January 10 marked the 41-year anniversary of a blizzard like none Omaha had seen before or since. It dumped more than 14 inches of snow with drifts up to 20 feet in some places. Winds, which reached 60 miles an hour, caused white-out conditions.
“We had an idea it was coming,” said OPPD retiree Bruce Hayden, who worked as a project manager for T&D at the time. “Of course we didn’t have all the forecasting technology that we have now,” he said.
“The storm hit and we worked a normal day,” recalled OPPD retiree Bill Stattler, who was a draftsman in Engineering back then. “We didn’t know it was going to be so bad.”
The electrical issues with this storm were fairly minor.
“The real problem wasn’t necessarily the outages,” Hayden said. “We had a few crews in, just in case, but that didn’t do much good. They couldn’t get around.”
That, as it turns out, would be the major issue for OPPD and the rest of the area – not outages, but mobility.
Stattler said his car broke down before he even got a chance to drive home in the snow.
“Fortunately, a co-worker, Rudy Padilla, came by and I ended up spending the whole weekend at his place before I could get dug out and get home. I just know there was way too much snow to deal with.”
Hayden was stuck somewhere a little less accommodating. He spent three nights at work at 43rd & Jones streets, where OPPD’s Energy Control Center is currently housed. A number of other employees were stuck right alongside him.

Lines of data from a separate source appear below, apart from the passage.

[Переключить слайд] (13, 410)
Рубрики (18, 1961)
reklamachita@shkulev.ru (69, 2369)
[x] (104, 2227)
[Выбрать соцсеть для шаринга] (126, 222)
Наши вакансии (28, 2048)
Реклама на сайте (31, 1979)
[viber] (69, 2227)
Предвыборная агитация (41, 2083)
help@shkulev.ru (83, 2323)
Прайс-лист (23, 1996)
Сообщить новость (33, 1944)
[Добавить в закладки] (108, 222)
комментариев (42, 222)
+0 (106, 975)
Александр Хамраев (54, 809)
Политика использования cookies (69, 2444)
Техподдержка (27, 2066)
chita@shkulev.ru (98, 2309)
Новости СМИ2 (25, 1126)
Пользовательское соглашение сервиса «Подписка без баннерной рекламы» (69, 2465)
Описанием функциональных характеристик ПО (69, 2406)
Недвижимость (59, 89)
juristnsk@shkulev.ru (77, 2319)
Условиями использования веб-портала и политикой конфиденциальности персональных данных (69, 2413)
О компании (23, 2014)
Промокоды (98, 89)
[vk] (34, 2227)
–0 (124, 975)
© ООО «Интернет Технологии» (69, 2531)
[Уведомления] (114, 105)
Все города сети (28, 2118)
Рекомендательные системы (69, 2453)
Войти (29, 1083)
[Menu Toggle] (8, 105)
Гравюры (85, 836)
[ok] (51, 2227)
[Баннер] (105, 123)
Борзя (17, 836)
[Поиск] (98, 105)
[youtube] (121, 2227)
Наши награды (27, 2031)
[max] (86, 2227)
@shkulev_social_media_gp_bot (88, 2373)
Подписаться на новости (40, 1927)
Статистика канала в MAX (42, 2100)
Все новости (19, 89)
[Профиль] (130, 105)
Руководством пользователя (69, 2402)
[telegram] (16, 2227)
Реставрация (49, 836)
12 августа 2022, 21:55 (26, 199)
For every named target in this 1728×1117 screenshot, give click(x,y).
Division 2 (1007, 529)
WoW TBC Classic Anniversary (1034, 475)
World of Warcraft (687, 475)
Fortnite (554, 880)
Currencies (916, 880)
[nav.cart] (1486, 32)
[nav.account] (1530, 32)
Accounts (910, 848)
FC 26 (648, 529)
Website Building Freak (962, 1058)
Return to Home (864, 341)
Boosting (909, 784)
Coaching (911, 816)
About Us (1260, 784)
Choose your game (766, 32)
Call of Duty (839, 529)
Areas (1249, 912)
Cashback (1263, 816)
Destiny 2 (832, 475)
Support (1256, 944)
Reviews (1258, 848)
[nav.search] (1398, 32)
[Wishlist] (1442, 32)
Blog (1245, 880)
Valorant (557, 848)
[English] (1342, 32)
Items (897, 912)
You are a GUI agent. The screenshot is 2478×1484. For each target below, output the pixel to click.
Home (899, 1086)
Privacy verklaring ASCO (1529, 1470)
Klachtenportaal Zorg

“The heating system couldn’t quite keep up, so we gathered up whatever we could, like bundles of bags from the store room, to try and stay warm. And then, of course, food became an issue.”
Hayden said at one point over that three days, a co-worker made it down to a sandwich shop at 25th & Farnam streets, and everybody managed to get a sandwich. But outside of that, they didn’t eat a whole lot.
Food was also an issue at Fort Calhoun Station, where approximately 40 employees were stuck, waiting out the storm. According to a story in the Blair Enterprise newspaper at the time, a C.B. radio enthusiast overheard the problem and got her husband involved. He made his way to the plant on a road grader carrying supplies that included eggs, ham, bologna, cheese, crackers, pickles and cigarettes.
The article said, “It took Mr. Campbell 2 ½ hours to make the round trip of less than two miles.”
The OPPD employees were among hundreds in and around the Omaha metro who were stranded at work. Some 10,000 cars were stuck on the roadways, as well.
OPPD crews in four-wheel drive vehicles and snowmobiles found themselves in the roles of rescuers several times. One crew picked up people injured in an accident, getting them to the hospital. Another, from the Papillion Service Center, assisted a Ralston Rescue squad when their ambulance became stuck. They got the squad to their destination, where they delivered a baby boy.
And yet another OPPD crew from the Papillion Service Center spotted a stranded motorist, Cindy Jenny, who’d left for home on foot when her car got stuck.
She became stranded and disoriented. After more than an hour outside trying to find her way she was beginning to succumb to her exhaustion. That’s when crew members Nick Foltz, Ray Johnson and Dale Mintken picked her up and saved her.
Still, 13 people lost their lives in that storm. A relative of Bruce Hayden was among them.
“My wife’s uncle tried to help someone with a stalled car and suffered a heart attack.” Hayden said.
His oldest son tried to make his way through the snow to help comfort his grandmother, but got stuck and suffered from hypothermia. He credits his wife, Roxanne, for handling these hardships – not to mention a malfunctioning furnace – on her own, while he was stranded at work.
“We were just praying there wouldn’t be many outages,” he said. And there weren’t. “We were fortunate we didn’t have a lot of ice before this storm came. If we had, it would be a completely different story.”